» Record extracts:
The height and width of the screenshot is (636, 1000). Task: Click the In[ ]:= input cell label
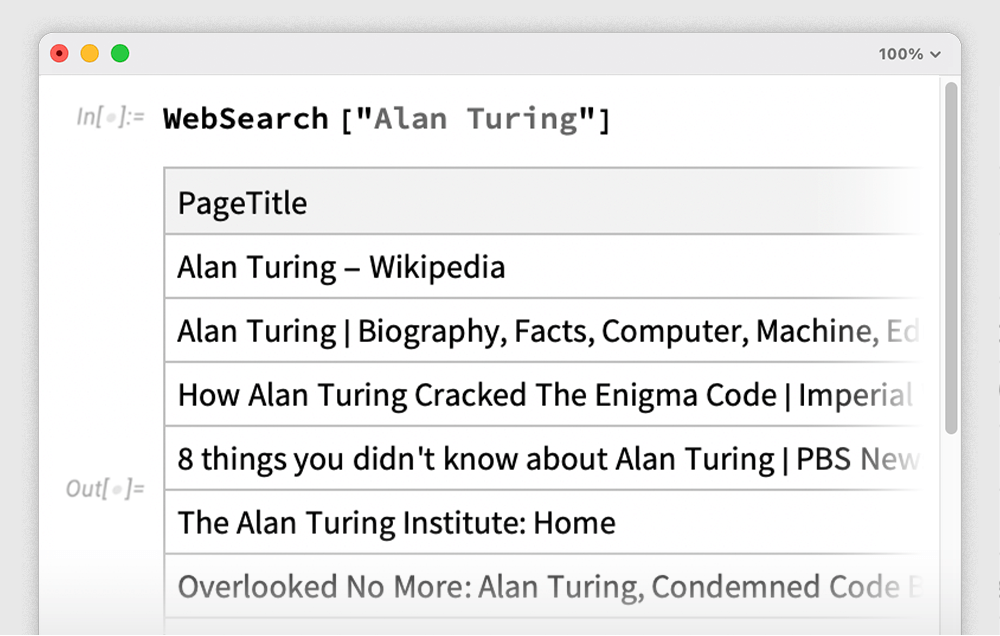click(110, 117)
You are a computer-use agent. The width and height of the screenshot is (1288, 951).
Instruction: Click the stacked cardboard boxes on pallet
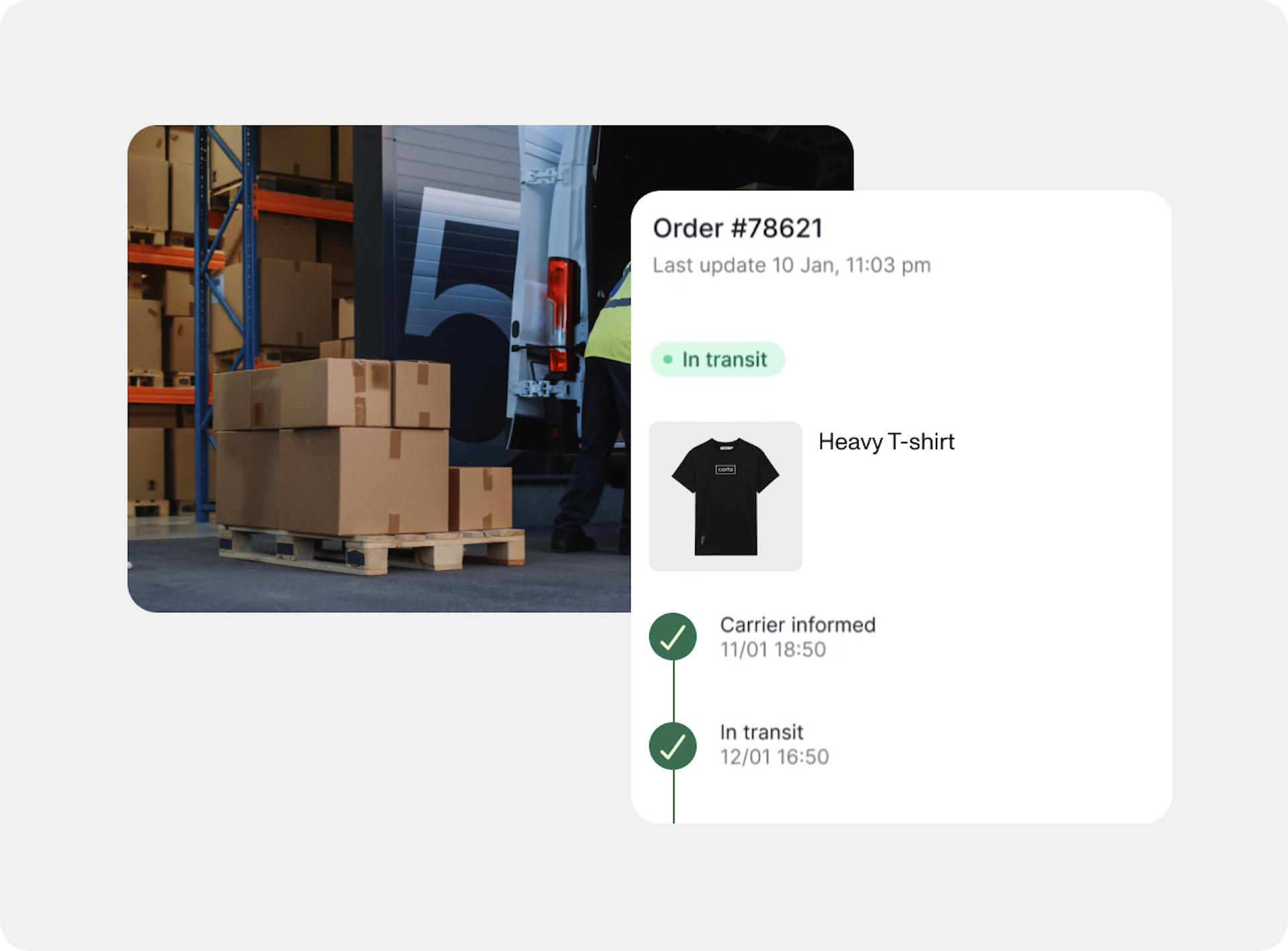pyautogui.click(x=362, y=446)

» Instructions to follow: From the line containing "You are a computer-use" to the final line above, both included, transcribe every line exactly and leave all pictures out.

» Written solution:
You are a computer-use agent. The width and height of the screenshot is (1288, 951).
Instruction: Click the stacked cardboard boxes on pallet
pyautogui.click(x=362, y=446)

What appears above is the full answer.